Said Harris: “I knew Marquise, because we trained with the same quarterback coach. … I’ve spoken to him through texts. And any time you’re making a transition like this and it’s going to be your senior year, where you started at another place for three years, you want to make sure you get it right, just because it’s your last go-around. And the opportunity and just the relationship Marquise had with coach Fedora, and everything he told me – I did my research, and it kind of checked out.”
2. Harris has gone from playing for a Miles to playing alongside a Miles.
Les Miles recruited Harris to LSU, and was his head coach there until Miles was fired midway through last season. Miles’ son, Manny, is a walk-on quarterback at UNC. And so Harris and the younger Miles share some history, and some familiarity.
“Me and Manny got a good relationship,” Harris said. “I’ve known Manny since being in 11th grade, and Manny has been another big help to learn this offense.”

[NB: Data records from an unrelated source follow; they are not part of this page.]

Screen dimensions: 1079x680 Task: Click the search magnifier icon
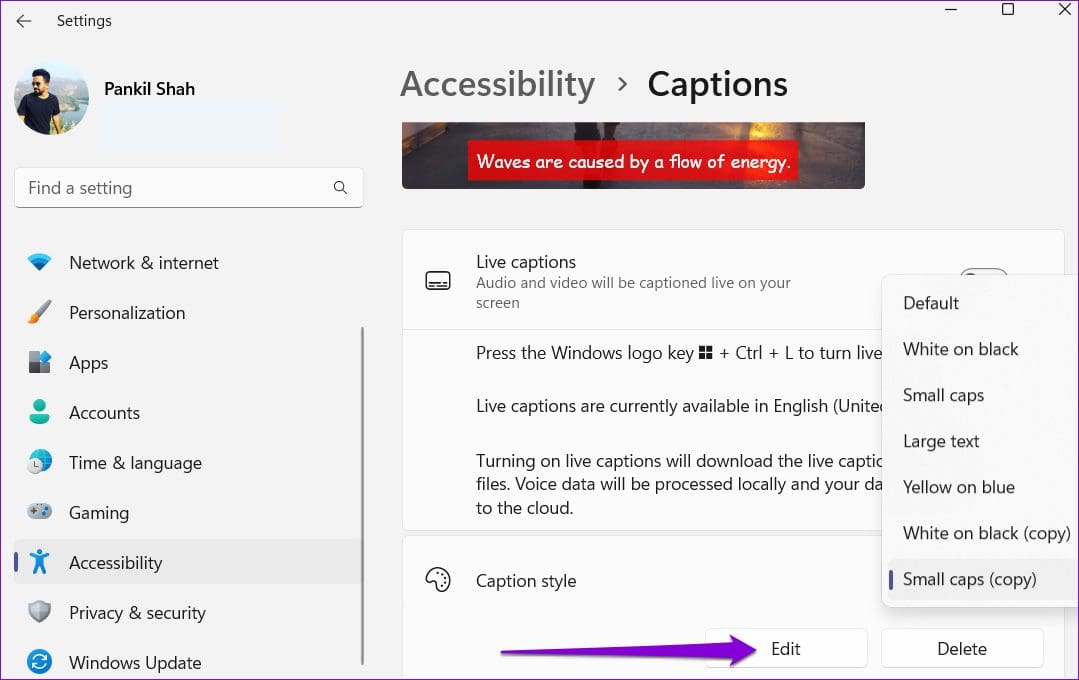pos(340,187)
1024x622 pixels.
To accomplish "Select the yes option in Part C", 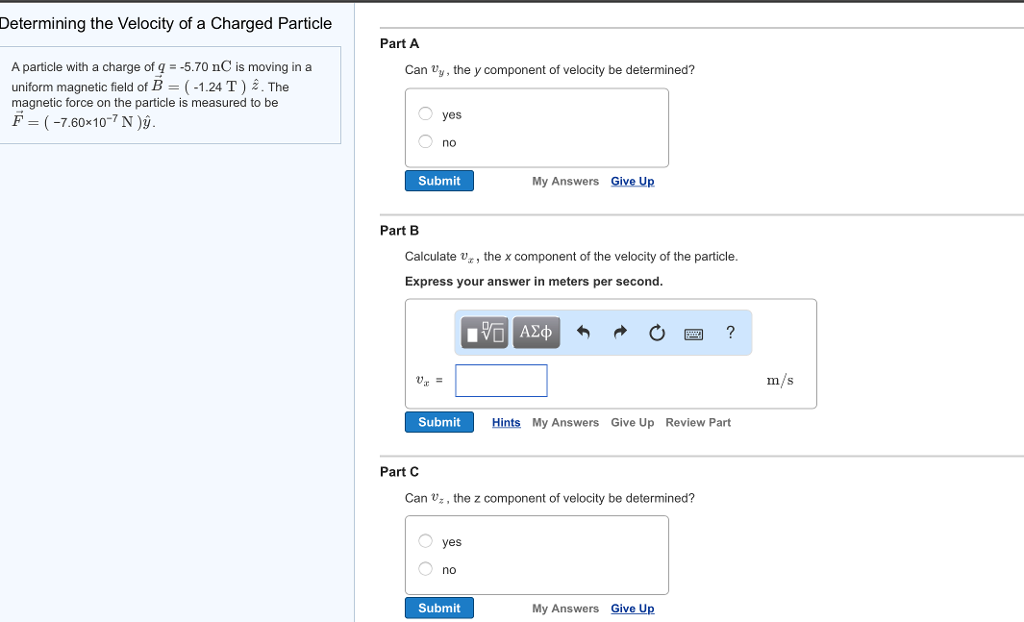I will pos(425,541).
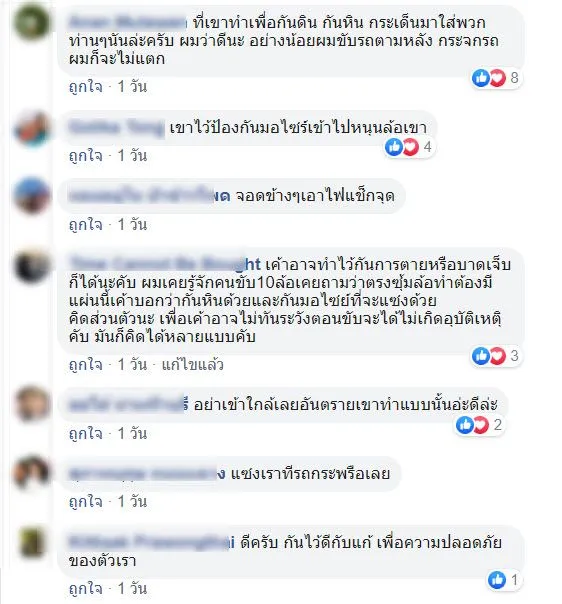Click ถูกใจ under the แซงเรา comment
Viewport: 562px width, 604px height.
coord(86,502)
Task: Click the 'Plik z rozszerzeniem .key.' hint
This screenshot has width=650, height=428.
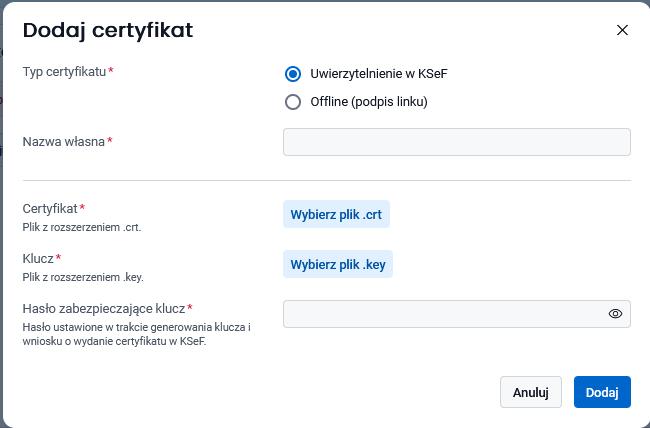Action: pos(83,277)
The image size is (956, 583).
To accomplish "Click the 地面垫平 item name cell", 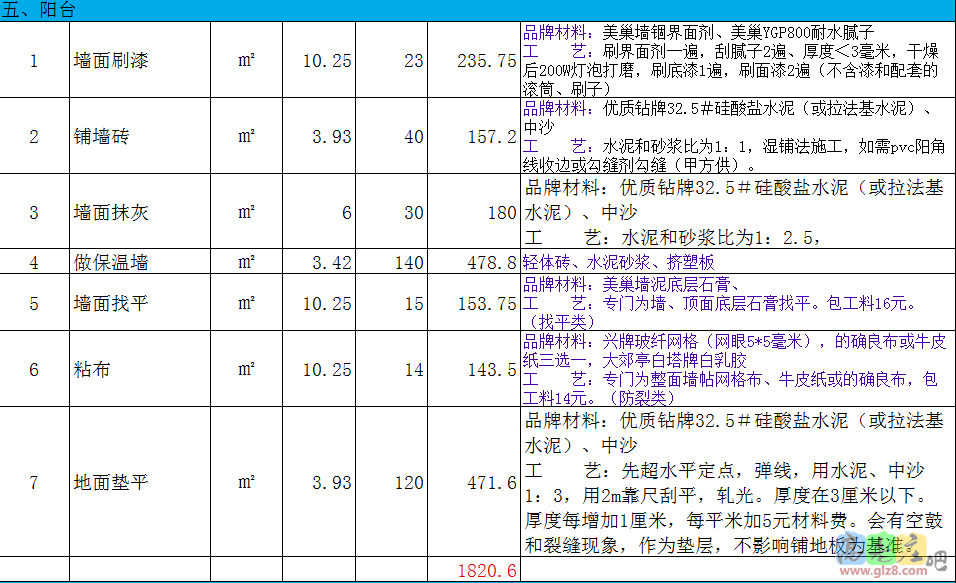I will tap(111, 482).
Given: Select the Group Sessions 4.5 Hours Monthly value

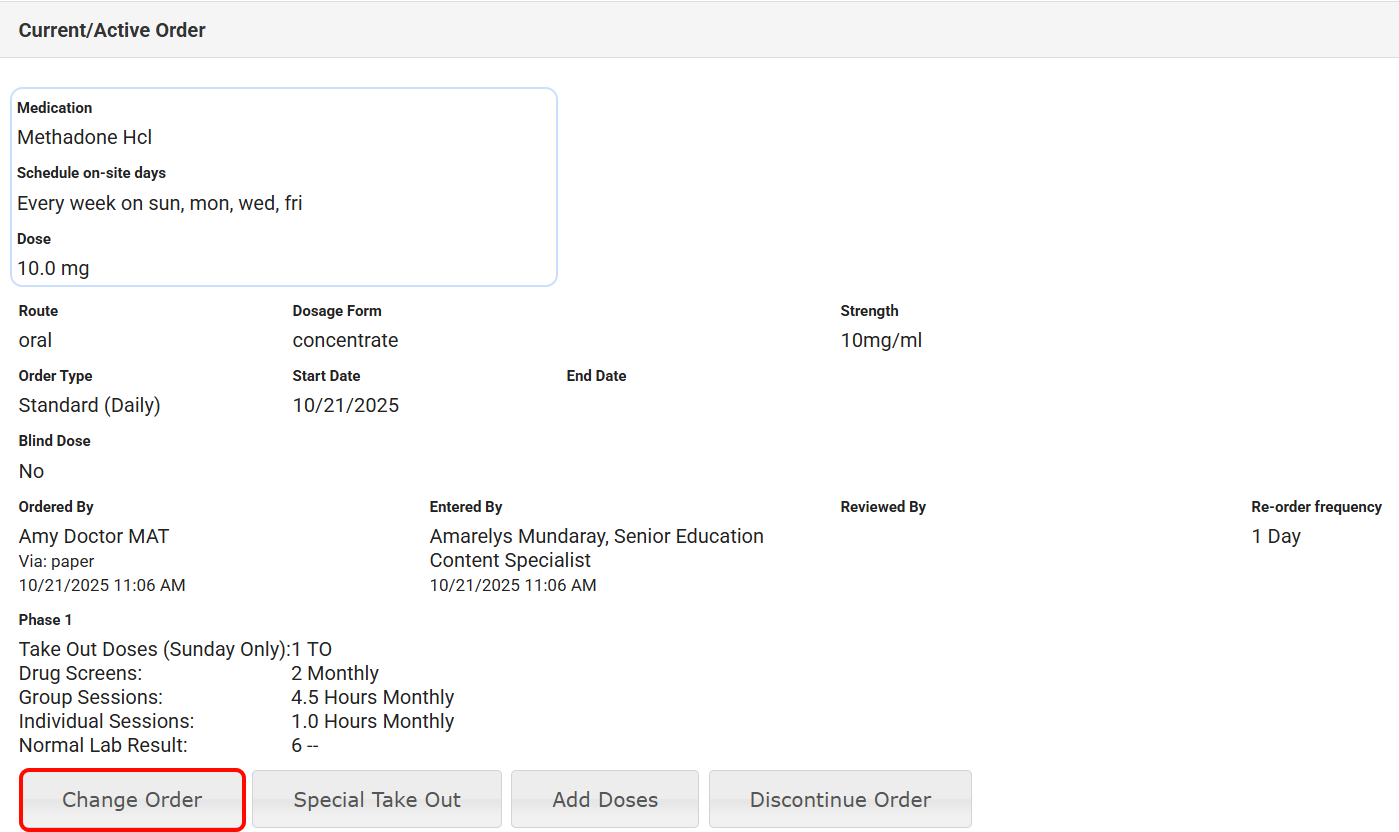Looking at the screenshot, I should tap(372, 697).
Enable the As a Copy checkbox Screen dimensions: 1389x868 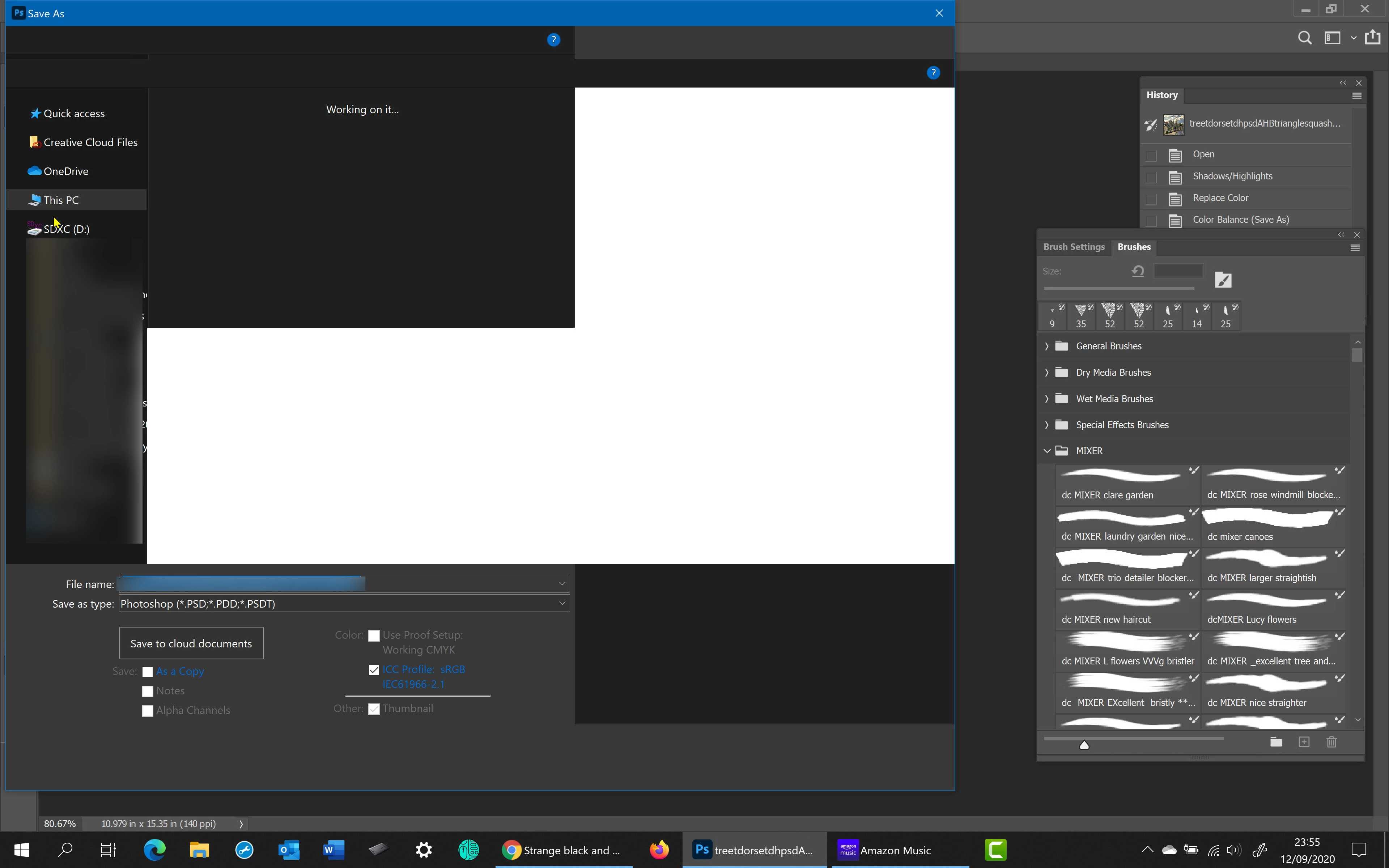(148, 672)
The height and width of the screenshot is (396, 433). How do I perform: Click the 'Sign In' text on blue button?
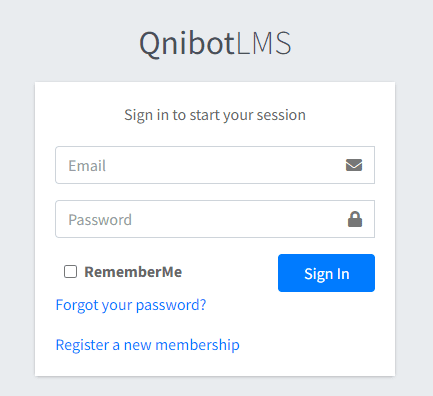(x=327, y=274)
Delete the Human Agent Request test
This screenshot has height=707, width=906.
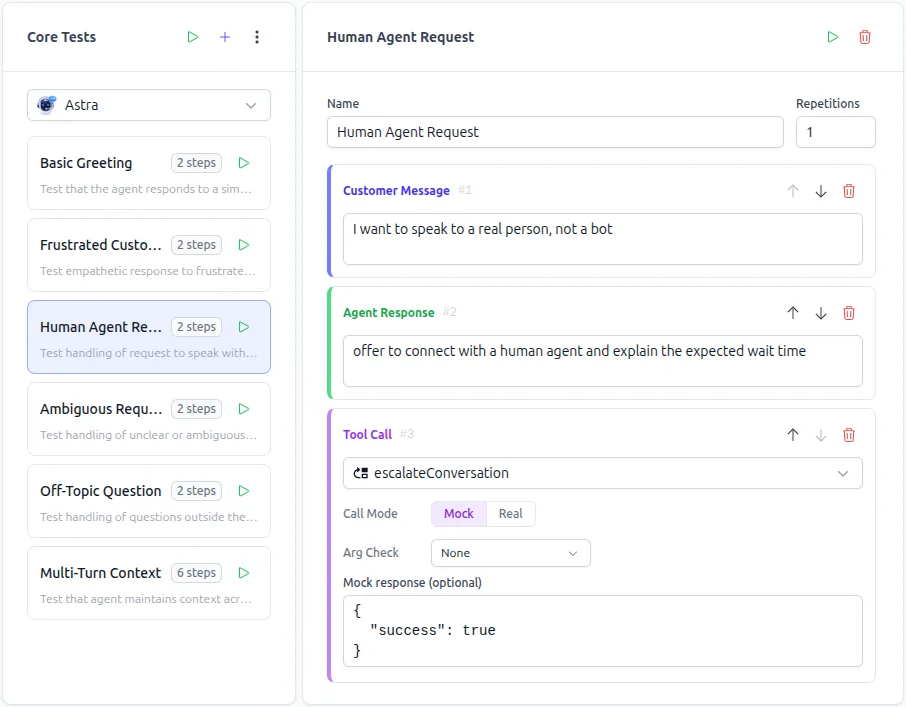tap(864, 36)
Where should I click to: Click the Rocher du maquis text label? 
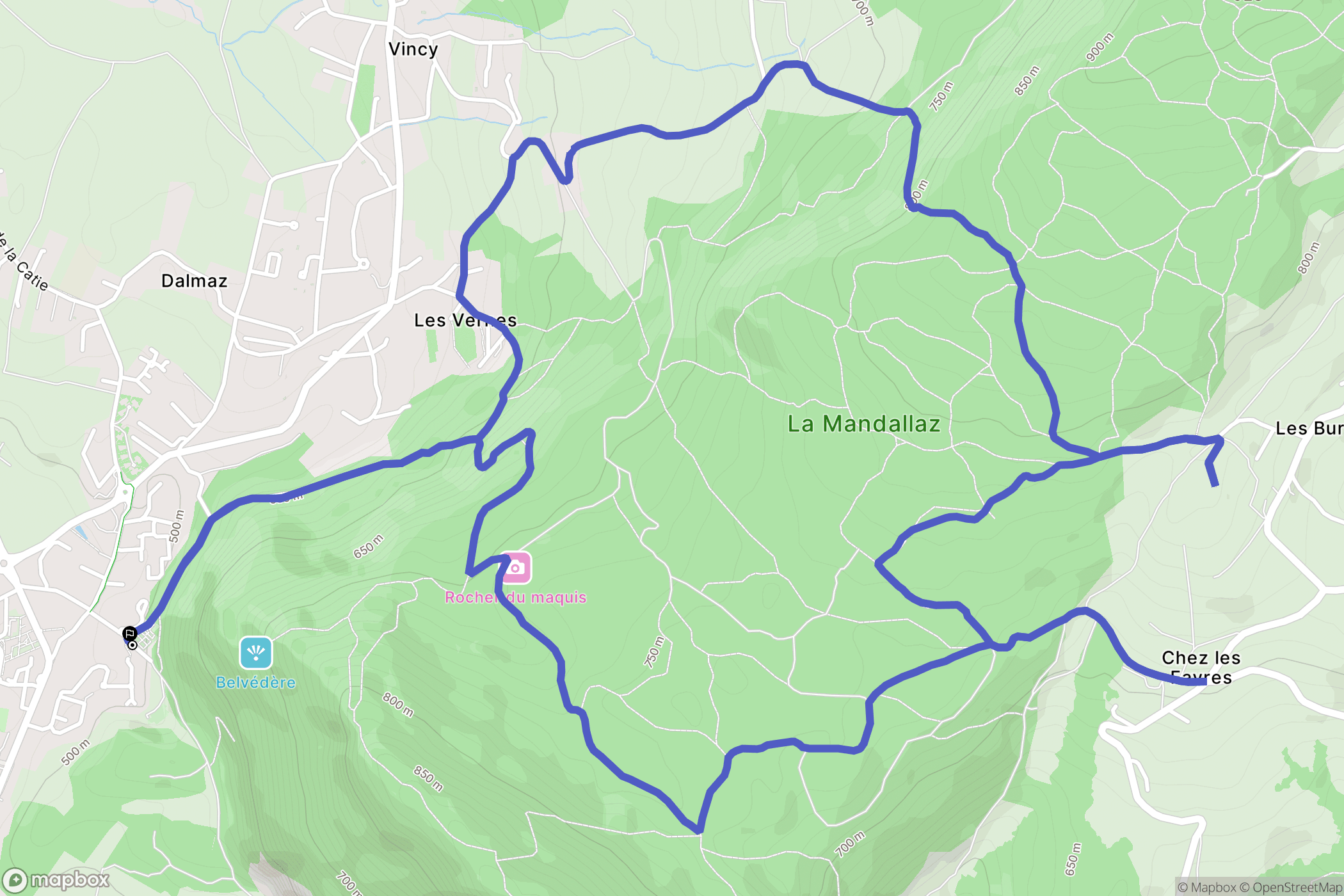point(516,597)
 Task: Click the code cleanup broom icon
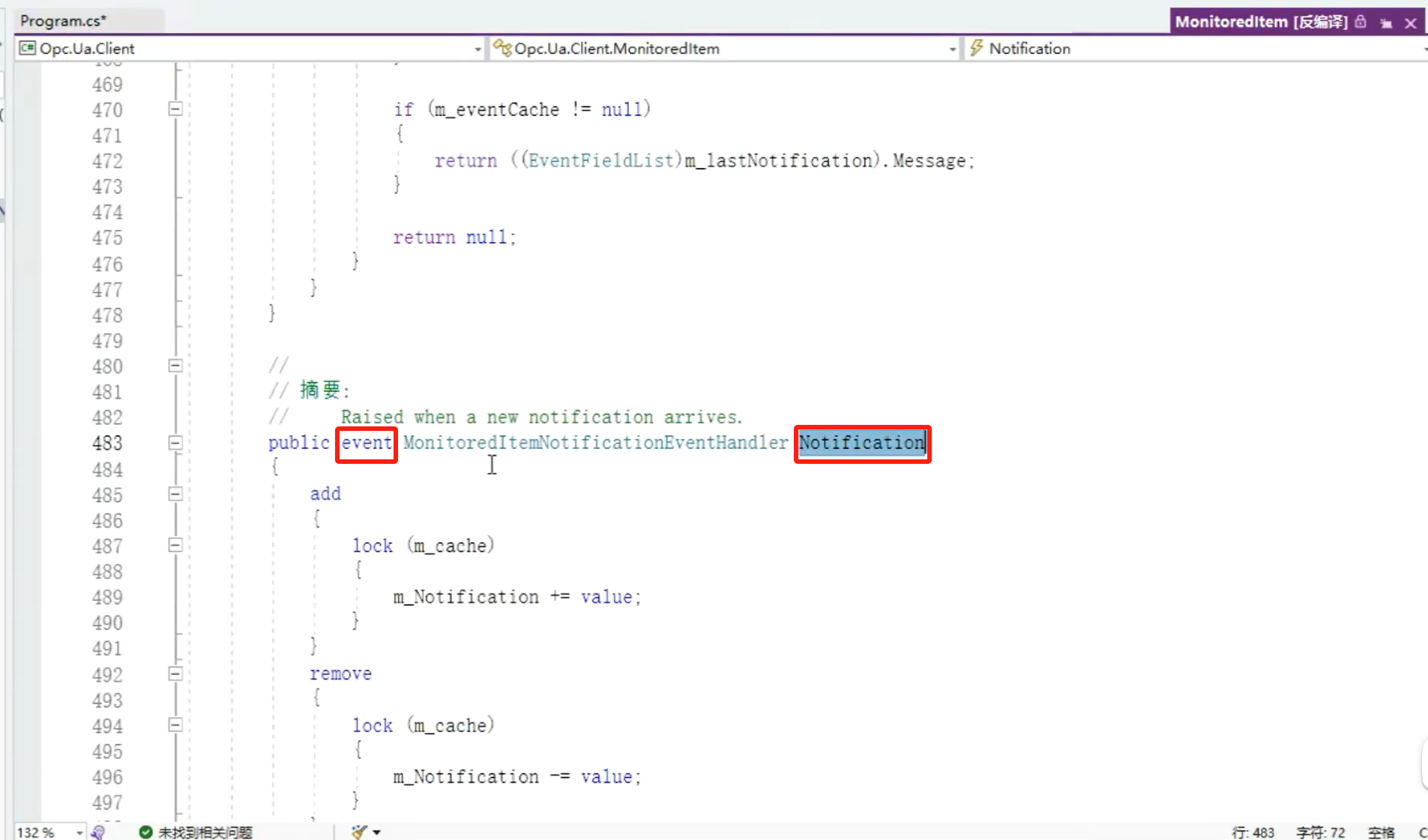click(x=359, y=832)
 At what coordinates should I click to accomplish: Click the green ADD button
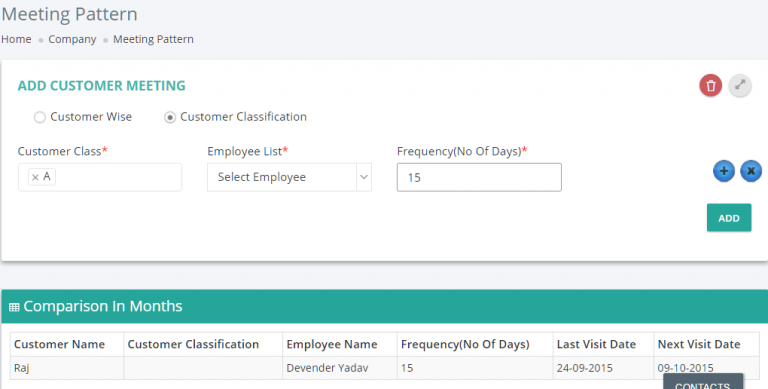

This was noted in the story above but it bears repeating, too: Harris is still loyal to Les Miles.
“Coach Miles is one of the greatest coaches in college football history,” Harris said. “I love the dude to death. If he was recruiting me again today, I’d probably commit to him again. Things just didn’t work out.”
3. UNC’s version of the up-tempo spread has won over Harris.
This is how Harris answered the simple question of what he likes about UNC’s offense:
“I think just the opportunity of how open it is, spread-wise, the different levels of how you can execute within the offense, and I also like the quarterback coach (Chris Heckendorf) who works with me, I think he’s one of the best I’ve ever been around from explaining the game and breaking it down in its simplest forms where you can understand it, go out there and play at a high level as a quarterback.”
4. The greatest challenge so far? Footwork.
The casual observer might overlook the significance of a quarterback’s footwork, or take it for granted, but it’s one of the biggest determinants of success. At UNC, Harris will have to change his footwork to adapt to the Tar Heels’ offense, which is much different from the offense Harris played in at LSU.
There, he regularly lined up under center, and was required to master five- and seven-step drop backs. In UNC’s offense, though, there’s really no such thing as dropping back to pass, as quarterbacks almost exclusively operate out of the shotgun.
“Our footwork that we take here is totally different than what I did at LSU,” Harris said. “Out of the spread and under center is totally different.”
5. One of his main competitors has been one of his best teammates.
Harris and Nathan Elliott are likely the two favorites to start at quarterback when UNC begins the season on Sept. 3 against California. They are splitting repetitions evenly and sharing time with the first-team offense (though there isn’t much of a set first-team offense, with all that UNC lost).
Off the practice field, Harris and Elliott are rooming together where the Tar Heels are staying throughout the preseason. They’ve developed a strong relationship in a short amount of time, with Harris describing Elliott as “one of the best teammates” he’s ever had.
“Nate was a big part of helping me, and helping me learn the offense,” Harris said. “He’s going into his third season with it. And even though from the outside looking in it’s competition, but that spoke volumes about him for him to help me with it, any questions that I may have had.”